***** Document extract

He is the green goblin... the chotu of office, though he finds solace in calling me chotu as he loves to live in his fantasy world where he is taller than me.... but thats pardonable... coz god pardons everybody... and off late, i have started feeling like GOD!!
Let's see how the trip turns out to be..... i am sure to enjoy ... and make everybody have fun... the only thing missng will be Archana.... the most talkative girl in the gang whose head makes a lot of noise everytime she nods it in displeasure or disagrrement or even when she agrees on something... thats because ... ya u know... empty vessles make much noise. (Though she takes it as a mater of pride and a star on her countenance of honour in disagreeing to whatever i say.. even if I coin some interesting phrases to describe her personality... split personality, magnetic personality and what not... she, in fact, is personification of personality)
Anyway, if i write or if i talk i can go on and on and on everytime justifying Newton's first law of motion.... unless applied by some external force and now the external force is that my lungs are craving for a fag... a long passionate lonely drag under a tree at the backyard of my office.
Guys, wish u all a great trip and hope i have many such things to write once i am back.. my only fear is Pooja is coming along... if the raft cannot bear her weight then our picnic might turn into a long holiday of fractures and plasters!!!
Signing off!!

Friday, July 11, 2008

What the heck

What the heck.... wrote such a fantastic thing about my lethargy and my fag which accompanies me during the journey from home to office.... whenever i get up late in the morning and i m late for office, but nothing got published. May be Mr Blogspot doesnt find my emotions qualified enough to be read by even ME.

**********
***** Given data

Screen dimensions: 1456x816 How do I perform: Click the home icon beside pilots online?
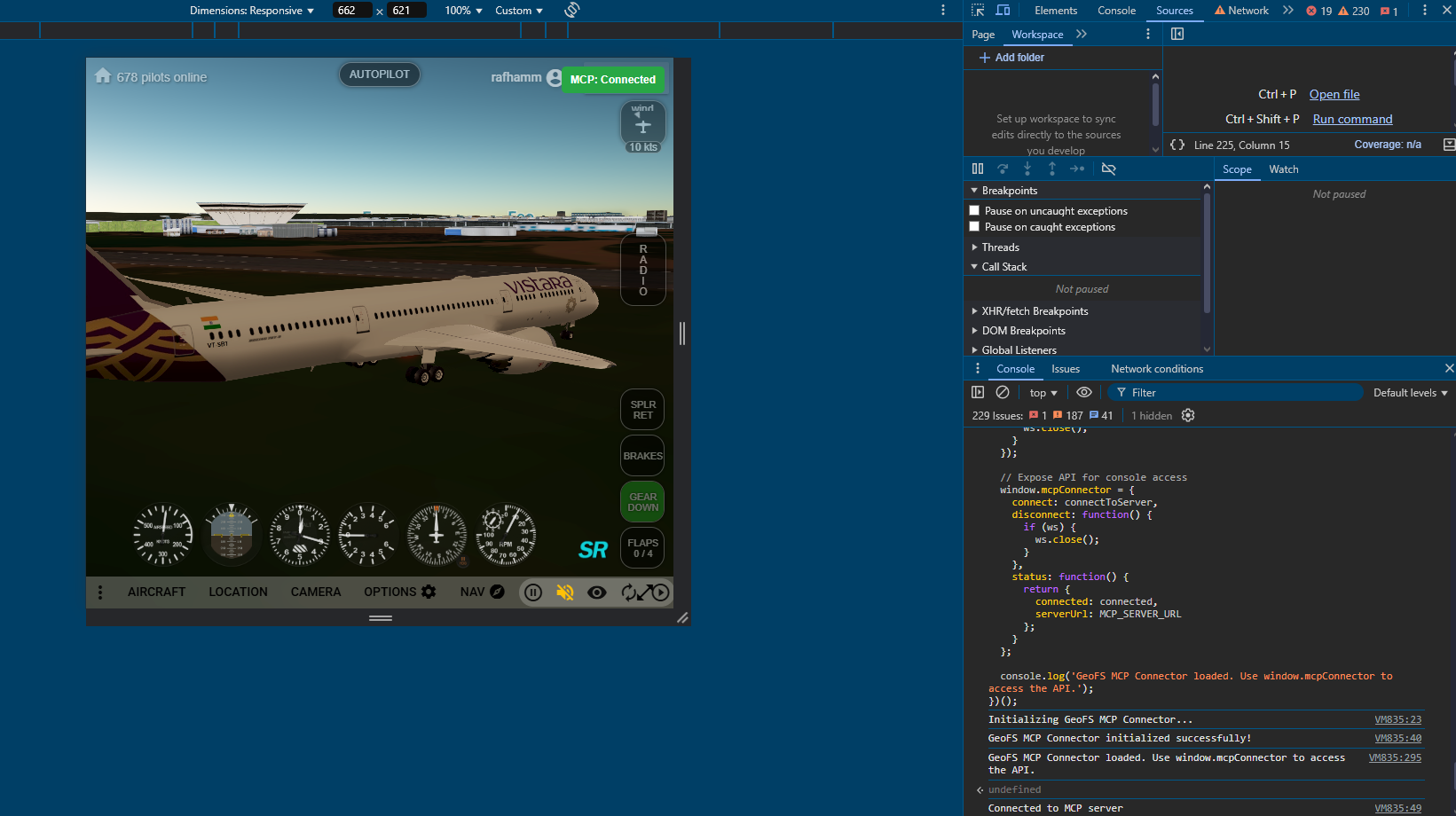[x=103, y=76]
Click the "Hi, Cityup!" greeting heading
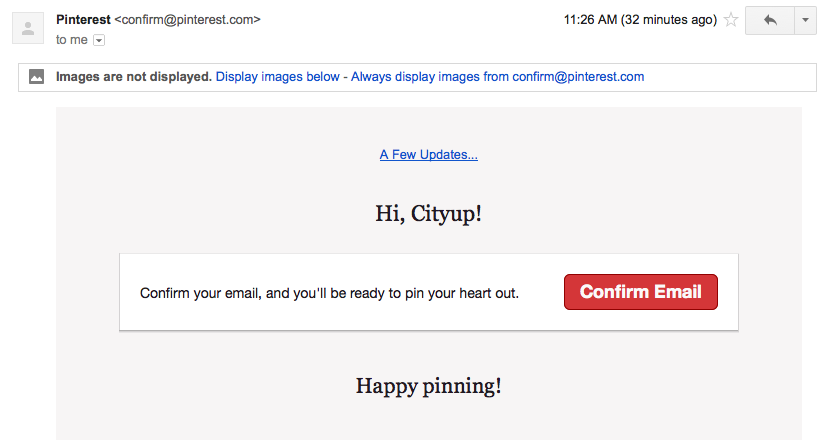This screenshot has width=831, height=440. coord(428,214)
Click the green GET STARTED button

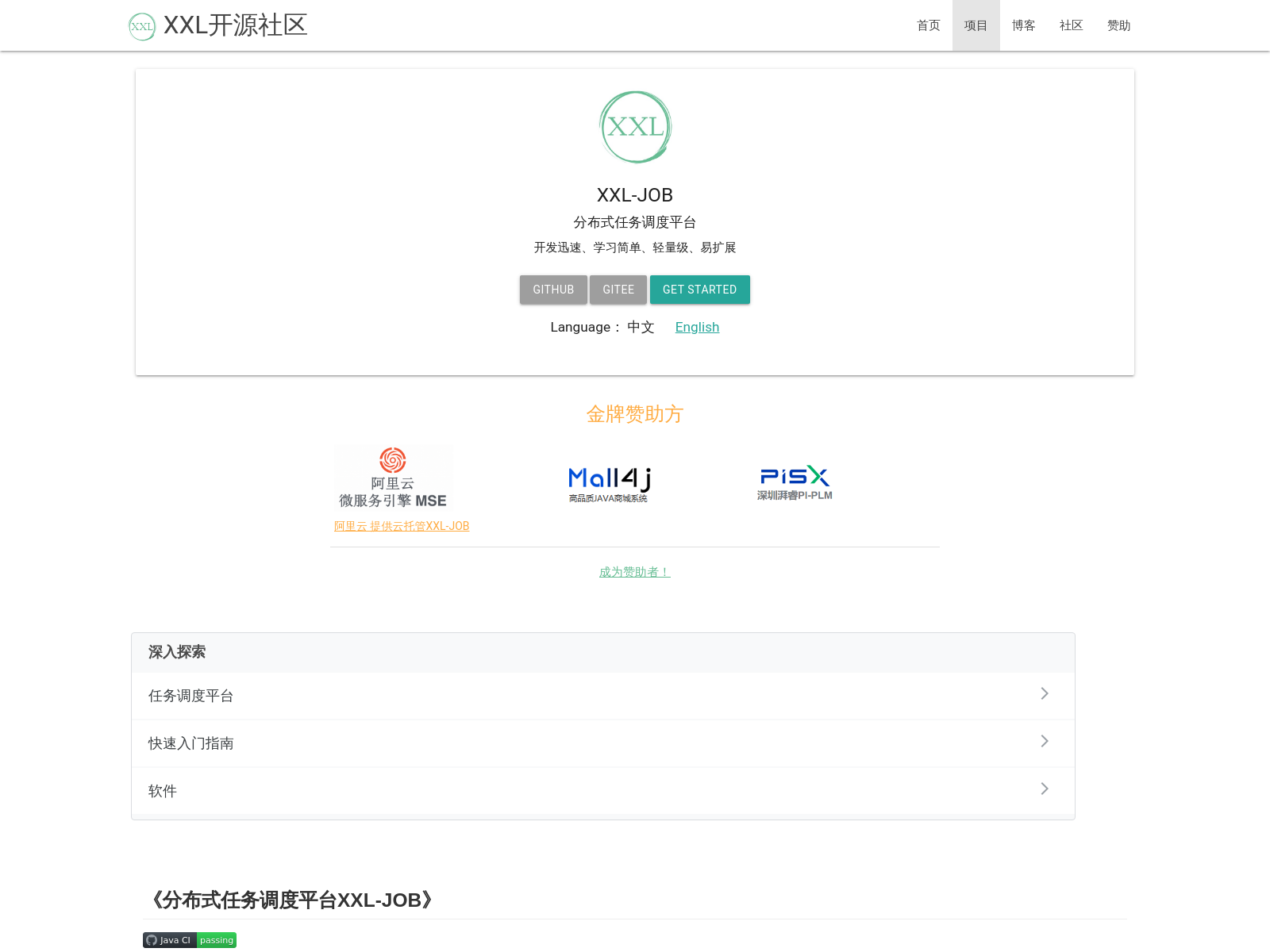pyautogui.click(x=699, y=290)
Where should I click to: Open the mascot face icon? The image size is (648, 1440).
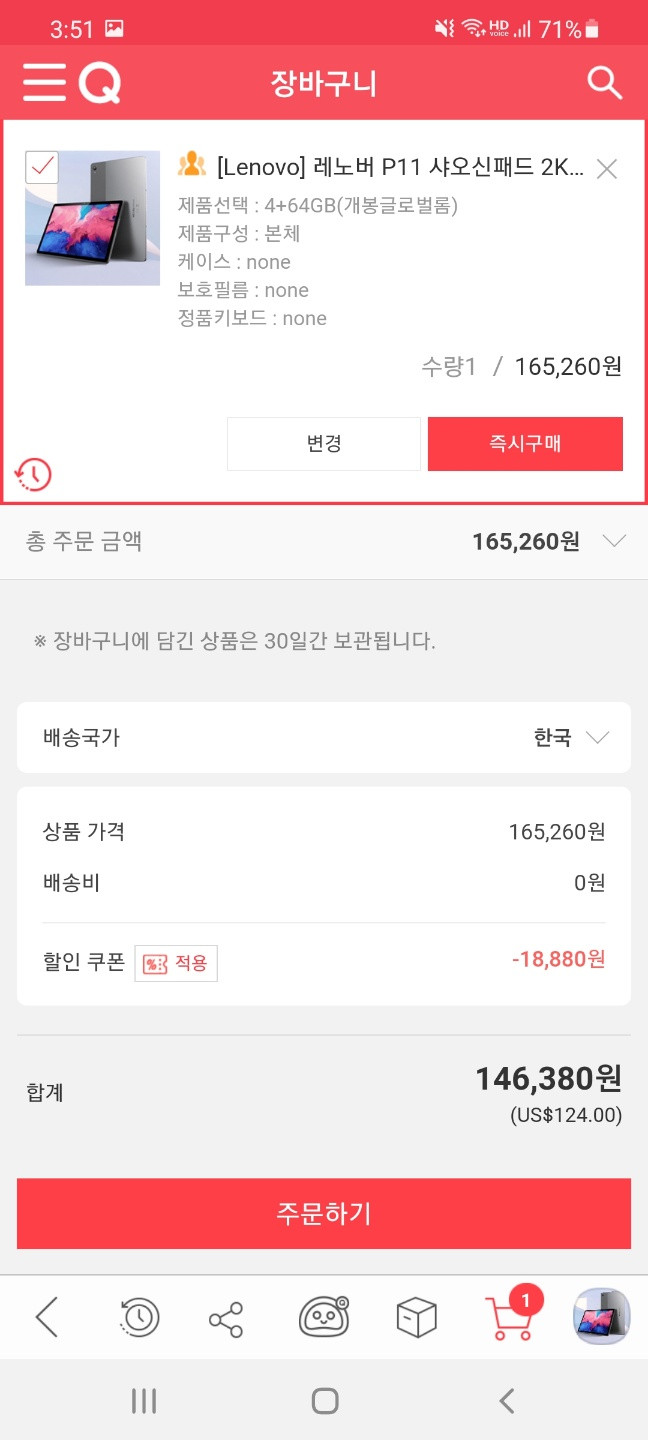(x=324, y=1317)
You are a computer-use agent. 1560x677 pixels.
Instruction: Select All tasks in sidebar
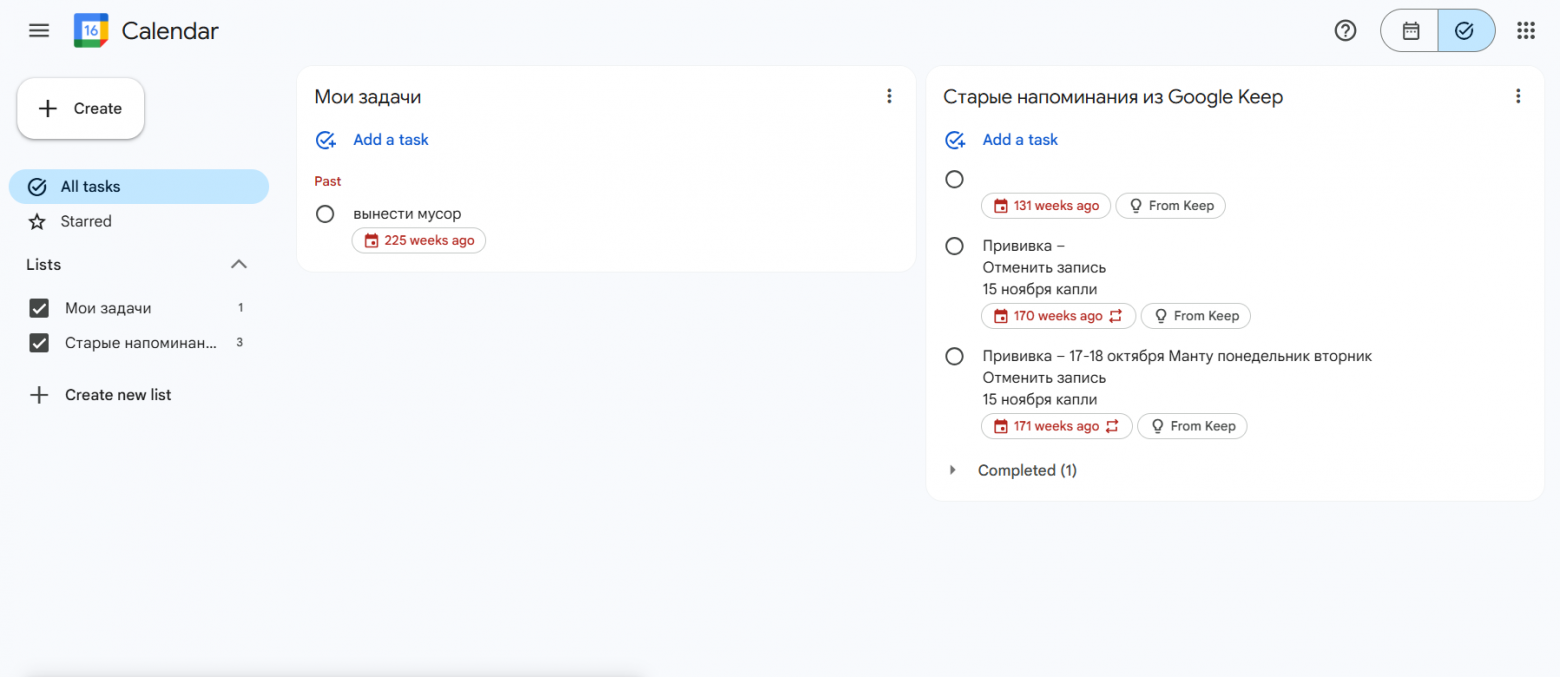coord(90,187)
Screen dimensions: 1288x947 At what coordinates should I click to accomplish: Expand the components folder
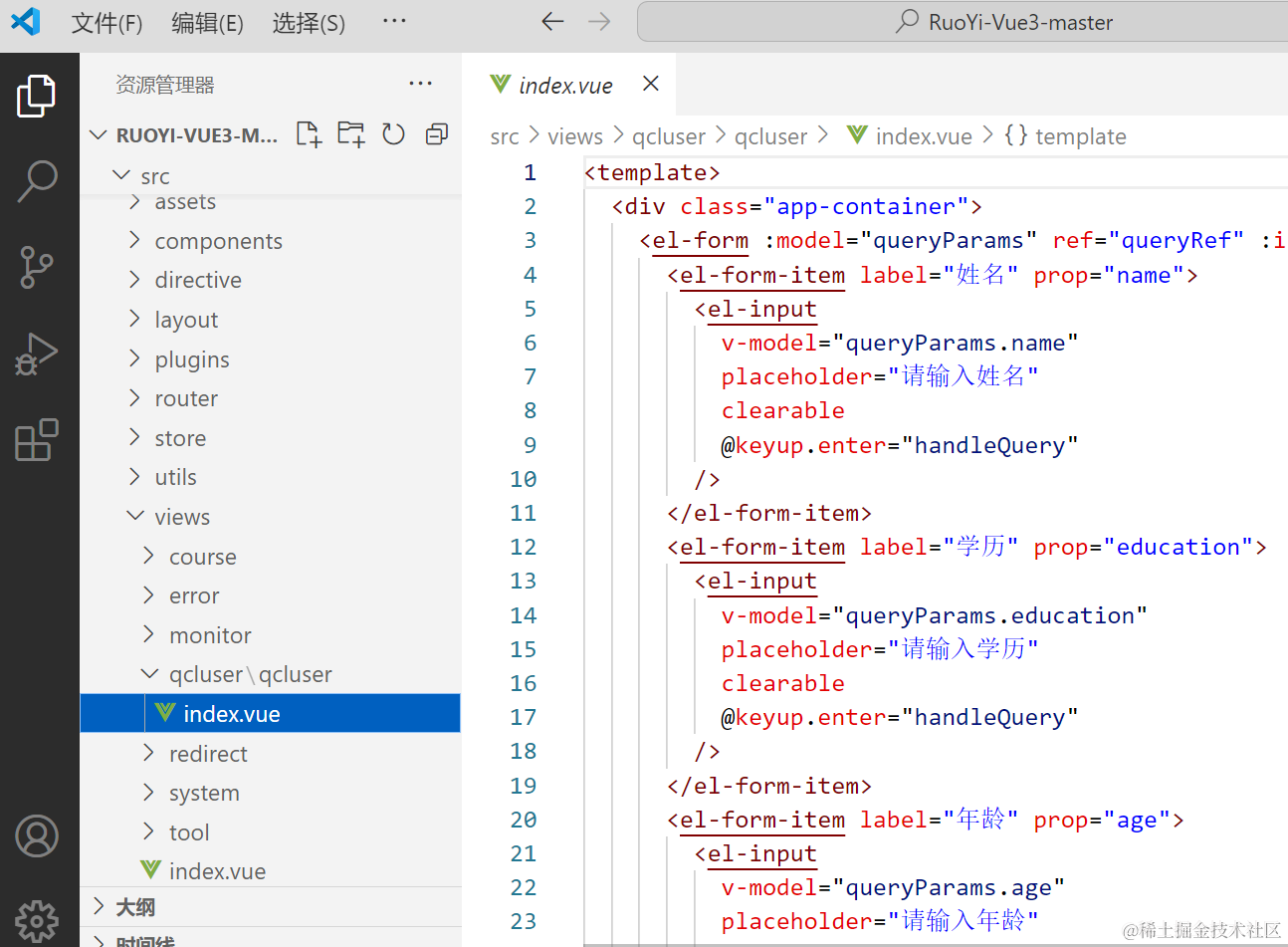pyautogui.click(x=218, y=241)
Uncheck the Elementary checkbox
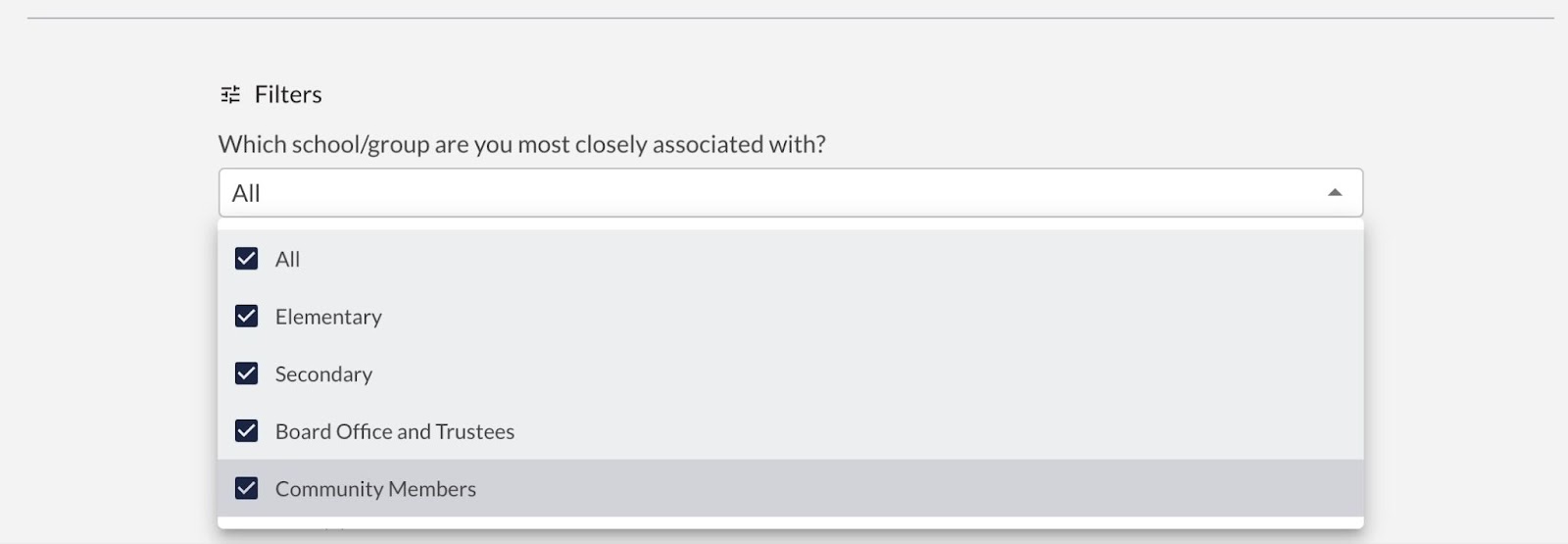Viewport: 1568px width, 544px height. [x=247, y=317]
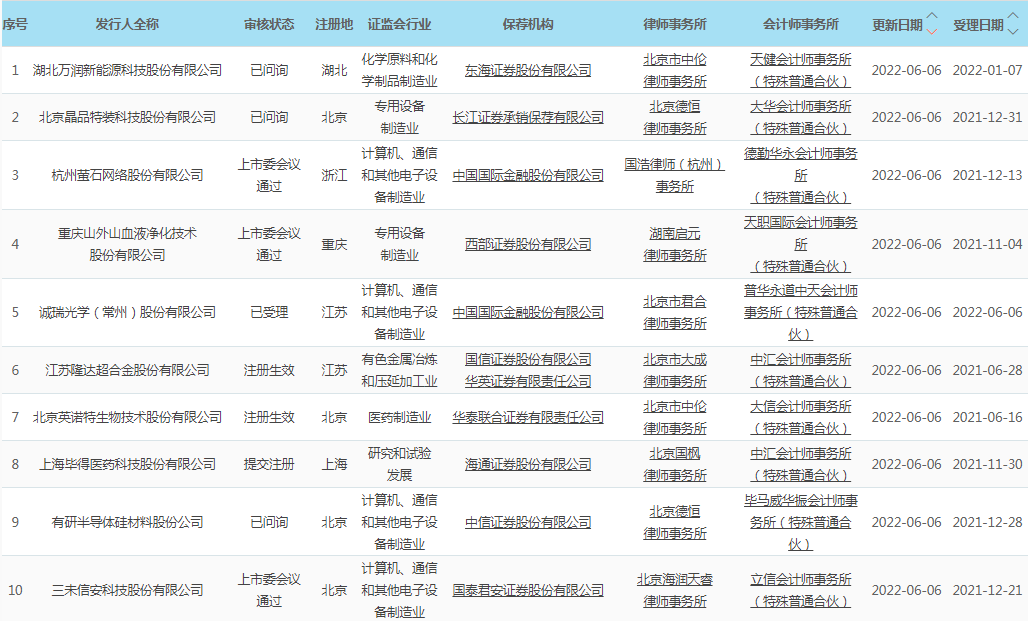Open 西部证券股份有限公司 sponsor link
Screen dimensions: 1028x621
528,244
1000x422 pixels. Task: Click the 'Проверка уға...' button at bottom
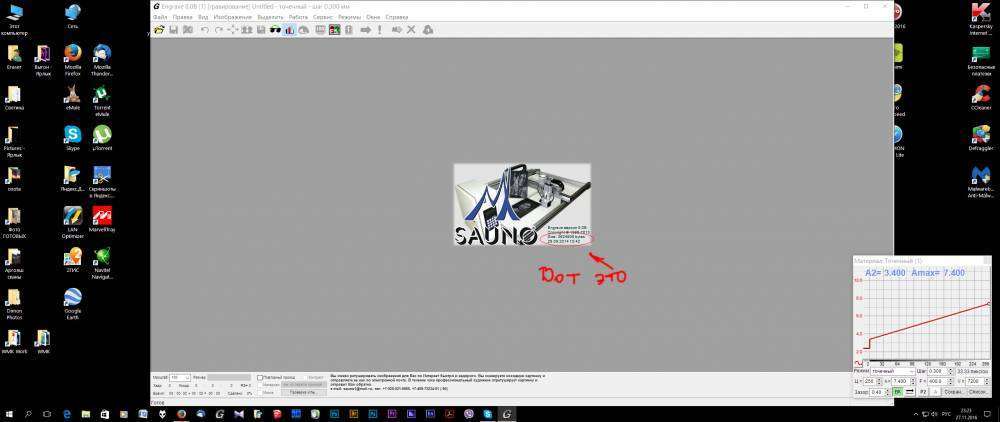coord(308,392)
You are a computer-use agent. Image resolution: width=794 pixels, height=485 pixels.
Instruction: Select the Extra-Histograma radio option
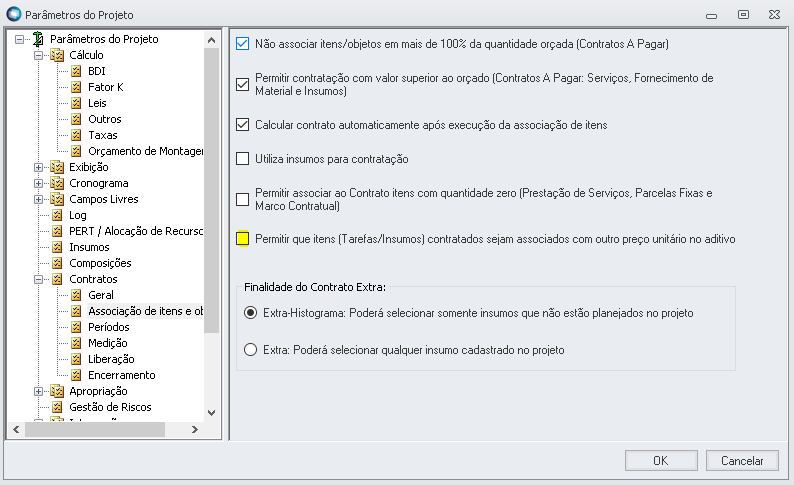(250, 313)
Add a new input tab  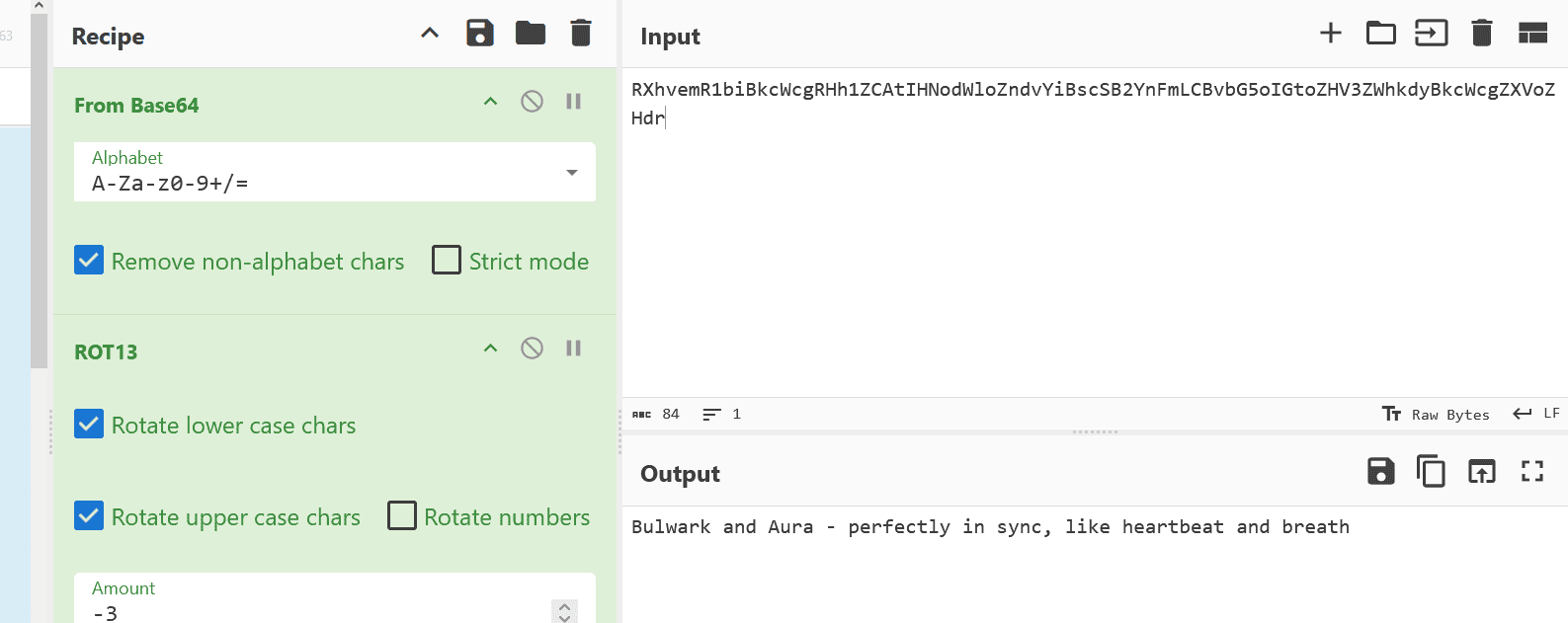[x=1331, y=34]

**********

[Exercise requirements] Can you reproduce the passage of the blog post starting at "He is the green" and ending at "feeling like GOD!!", word for word?

[Answer box]
He is the green goblin... the chotu of office, though he finds solace in calling me chotu as he loves to live in his fantasy world where he is taller than me.... but thats pardonable... coz god pardons everybody... and off late, i have started feeling like GOD!!